Permaneció en silencio, y le di un suave beso en la frente.
—No te quitaré más tiempo con tus mascotas. Avísame si necesitas algo. Estoy aquí.
Y me levanté, dejándola sola con sus pensamientos. Demasiada conversación solo la abrumaría.
Me senté en el sofá y encendí la televisión para ver algo aleatorio que pudiera calmar mi mente. Ella se quedó abajo con sus mascotas.
No quería trabajar hoy. Me sentía cansado sin razón alguna—tal vez solo emocionalmente agotado.
Al mediodía, ya nos habíamos trasladado a la casa principal donde Kael y yo preparamos el almuerzo para nosotros, y ella se sentó en su lugar habitual junto a la ventana.
Mientras la miraba, no pude evitar preguntarme si lo que le había contado antes había tenido algún efecto en ella—o si siquiera estaba pensando en ello.
El día transcurrió en silencio. A pesar de que Kael la había marcado y formado un vínculo con ella, no había ningún cambio en su relación. No parecían en absoluto una pareja destinada.
Ella lo ignoraba, mientras él temía molestarla aún más.
Solo podía desear una mejora—y que llegara el nuevo miembro de la familia. Era de noche, y estaba esperando que mis hermanos regresaran con ese niño.

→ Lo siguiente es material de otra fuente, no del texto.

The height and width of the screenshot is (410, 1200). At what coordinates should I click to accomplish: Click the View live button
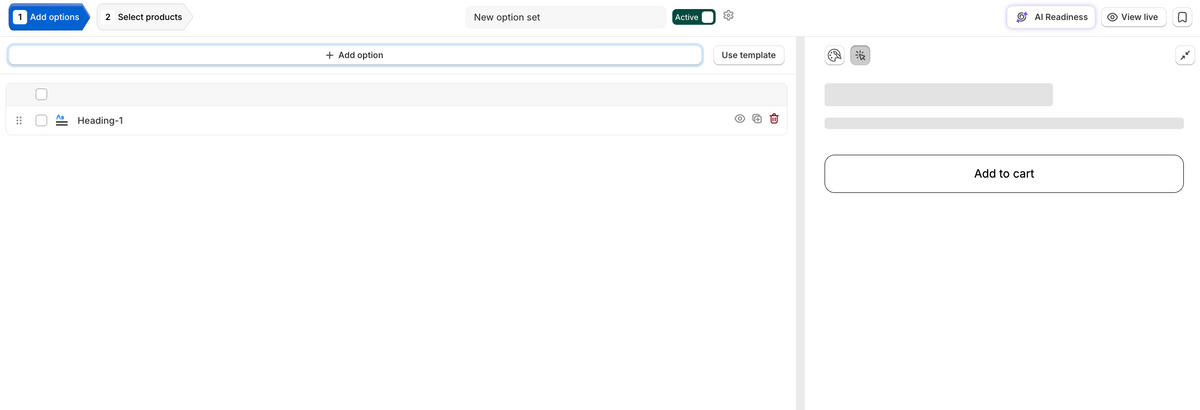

Ya nos habían enviado mensajes diciendo que estaban dentro de los límites de nuestra manada.
El único pensamiento que vino a mi mente fue: ¿cómo reaccionaría ella al ver al niño? ¿Reconocería que era su propio hijo?
Justo entonces, escuché el sonido de un coche llegando afuera. Kael y yo intercambiamos miradas, ambos sabiendo que eran ellos. La miramos a ella, pero como siempre, permaneció indiferente a todo lo que sucedía a su alrededor.
No corrimos afuera. En su lugar, esperamos a que entraran.
Pronto, tres figuras altas entraron en la casa—junto con una pequeña figura que sostenía la mano de Lucian.